New Russian religion law harms minority churches
The authorities in the remote Siberian territory of Khakassia have claimed the dubious distinction of being the first to implement Russia's new "Law on Freedom of Conscience and Religious Organisations". As a result, the local Lutheran churches have had their state registration rescinded and may now be deprived of their freedom to hold services, run educational establishments and accept members.
Critics of the new law include representatives of Protestant denominations, the US Vice-President, Mr Al Gore, the Vatican and a number of Russian human rights groups. Among those who could be adversely affected are five Irish Catholic priests working in Russia, including Father Philip Andrews, a nephew of the Minister for Defence, Mr Andrews.
Father Andrews ministers to a congregation in Samara, a large city on the Volga which was a centre of ethnic German population until forced removals to central Asia took place under Stalin during the second World War.
In effect, the new legislation, which has now formally become operative, will recognise the Russian Orthodox Church, Islam, Buddhism and Judaism as "traditional" religions in Russia which will be allowed to operate without hindrance.
The key objection from Protestants and Catholics is to the clause which restricts the operations of churches described as "foreign religions" which have not registered with the state in the past 15 years. For much of that time, "the state" was the USSR, with which many churches refused to register.
These churches would not, under the new legislation, be permitted to hold services, distribute literature, run educational establishments or invite foreign nationals to preach. Their clergy would not be exempt from military service.
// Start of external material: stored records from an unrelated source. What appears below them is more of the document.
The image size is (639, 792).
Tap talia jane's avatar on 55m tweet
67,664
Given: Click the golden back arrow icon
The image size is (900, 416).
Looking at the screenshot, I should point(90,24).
The "15-year clause" has stirred up a hornet's nest among adherents of religious organisations in Russia. Those churches which went underground during the communist regime regard themselves now as being penalised and have charged the Orthodox church with having collaborated with the communists in the past and Mr Boris Yeltsin's administration in the present.
These charges come not alone from non-Orthodox Christians but also from within the Orthodox community. In the Moscow office of Father Gleb Yakunin, for example, photocopies of a document purporting to come from the Estonian branch of the KGB are available. The document claims that His Holiness Alexy II, Patriarch of Moscow and All Russia, was once known as Agent Drozhdov (The Thrush) of the Committee for State Security (KGB).
Father Yakunin has a political axe to grind in that he was defrocked by the Patriarch after he was elected as a Democrat to the State Duma (lower house of the Russian parliament).
Similar allegations of KGB activity have been made against other leading churchmen, notably Metropolitan Filaret of Kiev, who later headed a newly-autonomous Ukrainian Orthodox Church.
Patriarch Alexy has been a strong supporter of Mr Yeltsin's administration and his church has received a number of privileges, including once getting permission to import duty-free tobacco and liquor for sale on the open market. Last month, Mr Yeltsin awarded Patriarch Alexy a medal for "services to the fatherland".
Ostensibly, the new law has been introduced to curb the activities of pseudo-religious sects which have mushroomed since the end of communist rule. Some of these cults are extremely dangerous. The White Brotherhood, run by a former activist of the Komsomol (Young Communist) organisation, has attracted tens of thousands of young people, along with their life savings, with the promise of immunity from an imminent armageddon which was to spread outwards from St Sophia's cathedral in Kiev and engulf the world.
However, many religious and political leaders have expressed concern that the law will curtail more traditionally-accepted religions. On a recent visit to Moscow, Mr Gore said he considered the legislation to "discriminate against most religions". The law is a revised version of a Bill which was earlier vetoed by Mr Yeltsin.
IN its new format, the main concession has been to enshrine "Christianity" as one of Russia's traditional values. Mr Lawrence Uzzell, of the Keston Institute in Britain, which monitors religious developments in Russia, said the changes in the law "give with the one hand and take away with the other".
Most foreign religious priests and ministers in Russia fear that the legislation could be used by police officers and precincts, many of them steeped in corruption, to harass "non-traditional" churches and their adherents. Among religious believers in Russia, the Orthodox church has by far the largest number of members, while Judaism, despite large-scale migration to Israel, is still widespread.
In certain regions of the Russian Federation, such as in Tatarstan and parts of the Caucasus, Islam is the majority religion. Among the Buryat peoples of eastern Siberia, Buddhism is predominant. However, in a multi-ethnic state which ranges territorially from the Baltic to the Sea of Japan, other faiths are to be found. Baptist churches have traditionally had a strong following among Russians; there has been a strong Lutheran and a less-important Roman Catholic tradition among the Volga German population.
Most Catholics are Russians of Polish, Lithuanian and Ukrainian extraction. Many of these "ethnic Catholics" and "ethnic Protestants", whose families lost touch with their faiths during the communist period, wish to return to their respective folds. The Law on Freedom of Conscience and Religious Organisations could make this almost impossible.